A présent que l'on sait de quoi on parle, Jamendo a-t-il le droit d'utiliser ce principe d'usage privé et est-ce compatible avec les licences libres Creatives Commons ? Rappelons déjà ce que sont les licences libres CC. Déjà soyons très clair : Creative Commons est un complément au droit d’auteur. Les CC qui s’adressent aux auteurs souhaitant :
- partager et faciliter l’utilisation de leur création par d’autres
- autoriser gratuitement la reproduction et la diffusion (sous certaines conditions)
- accorder plus de droits aux utilisateurs en complétant le droit d’auteur qui s’applique par défaut
- faire évoluer une oeuvre et enrichir le patrimoine commun (les biens communs ou Commons).
- économiser les coûts de transaction.
- légaliser le peer to peer de leurs œuvres.
(Source : www.creativecommons.fr)
Si vous avez bien compris cela, vous avez aussi compris qu'une licence CC (ou autre licence libre) ne remplace pas le droit d'auteur et ne permet donc pas de "protéger" les auteurs. Les CC ont deux objectifs : 1) permettre une diffusion sans entrave de la musique, comme souhaité par un auteur, et 2) protéger là les auditeurs/téléchargeurs/partageurs de ces auteurs (contre par exemple des outils répressif comme Hadopi). Une licence CC a toujours une mention BY (Attribution) obligeant à citer le nom ou le pseudonyme de l'auteur. Elle offre également une autorisation non exclusive de reproduire, distribuer et communiquer l’oeuvre au public à titre gratuit.

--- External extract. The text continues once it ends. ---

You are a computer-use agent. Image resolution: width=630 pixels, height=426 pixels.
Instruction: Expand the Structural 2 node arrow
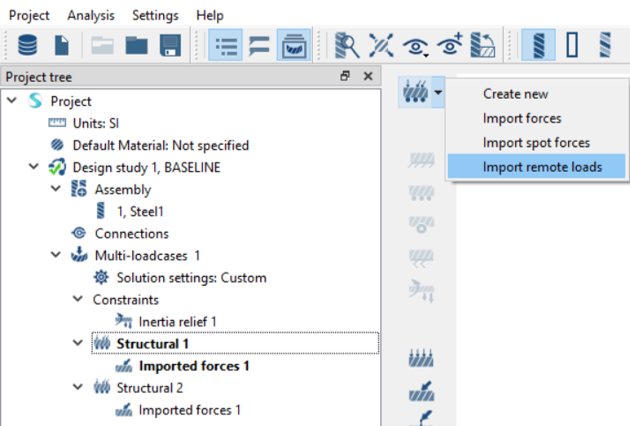78,387
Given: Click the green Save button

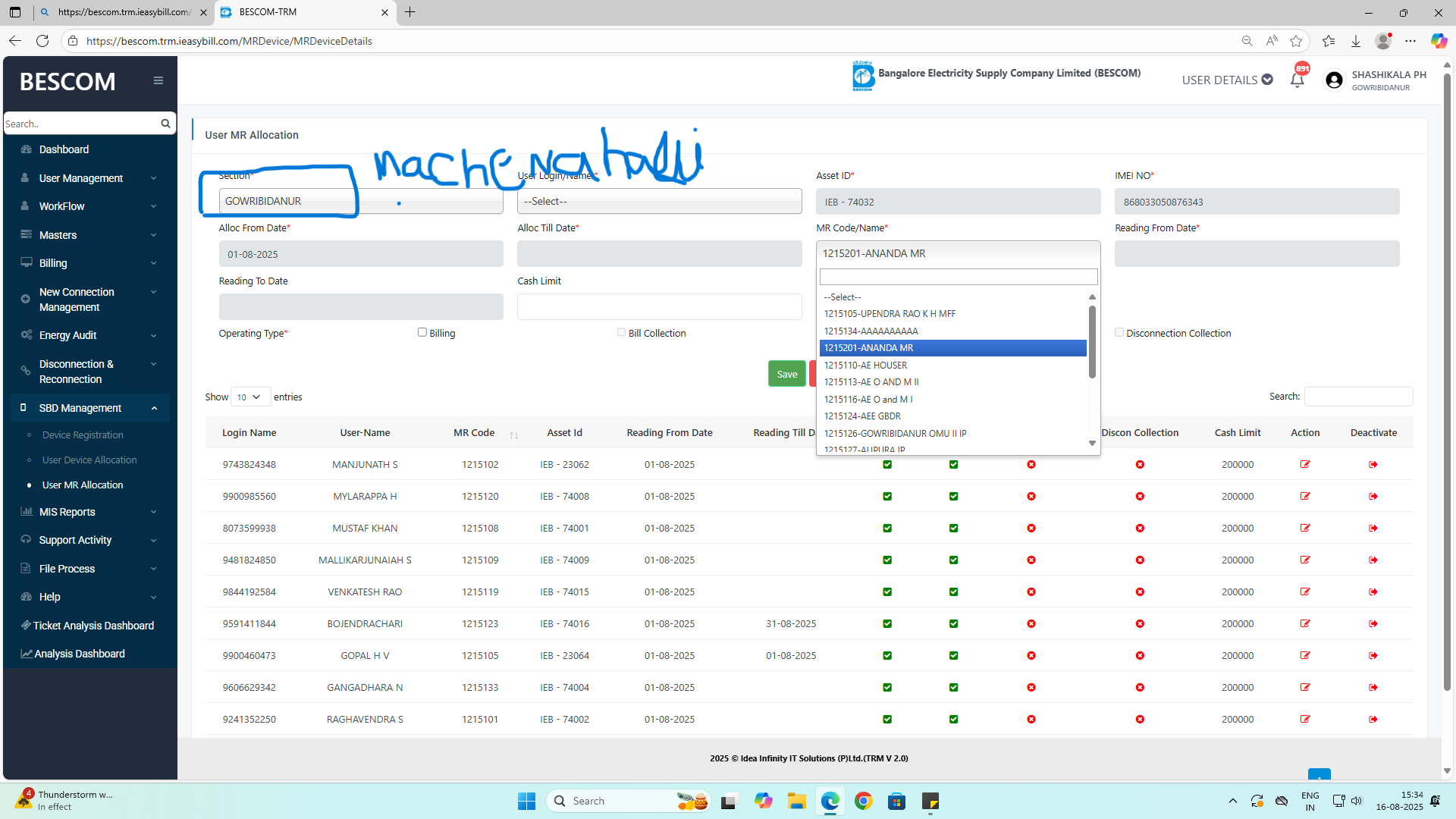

Une licence CC comporte aussi 3 options :
- NC (Pas d’Utilisation Commerciale, pour Non Commercial en anglais) signifie que le titulaire des droits se réserve les exploitations commerciales qui pourront être monétisées et négociées dans un contrat complémentaire. Sans l’option NC, le public pourra utiliser vos oeuvres à des fins commerciales sans demande d’autorisation préalable. La définition d’une utilisation commerciale dépend des cas et des secteurs.
- ND (Pas de Modification, Non Derivative en anglais) signifie que le titulaire des droits ne souhaite pas que son oeuvre soit modifiée sans son autorisation.
- SA (Partage à l’Identique, ShareAlike en anglais) implique que les utilisateurs qui modifient l’oeuvre distribuent la version modifiée selon la même licence.
(Source : www.creativecommons.fr)
Déjà on comprend que la notion "d'usage privé" telle que définie plus haut n'existe pas pour les licences CC. En fait, elle existe seulement si un auteur décide de diffuser ses créations uniquement contre rémunération, là c'est le régime général du droit d'auteur qui s'applique, par exemple pour ceux inscrits à la Sacem. Et c'est bien normal, car un artiste qui fait le choix d'ajouter une licence CC le fait car il veut diffuser plus librement sa musique. Restreindre ensuite ces mêmes "droits étendus" par une notion "d'usage privé" n'aurait alors aucun sens.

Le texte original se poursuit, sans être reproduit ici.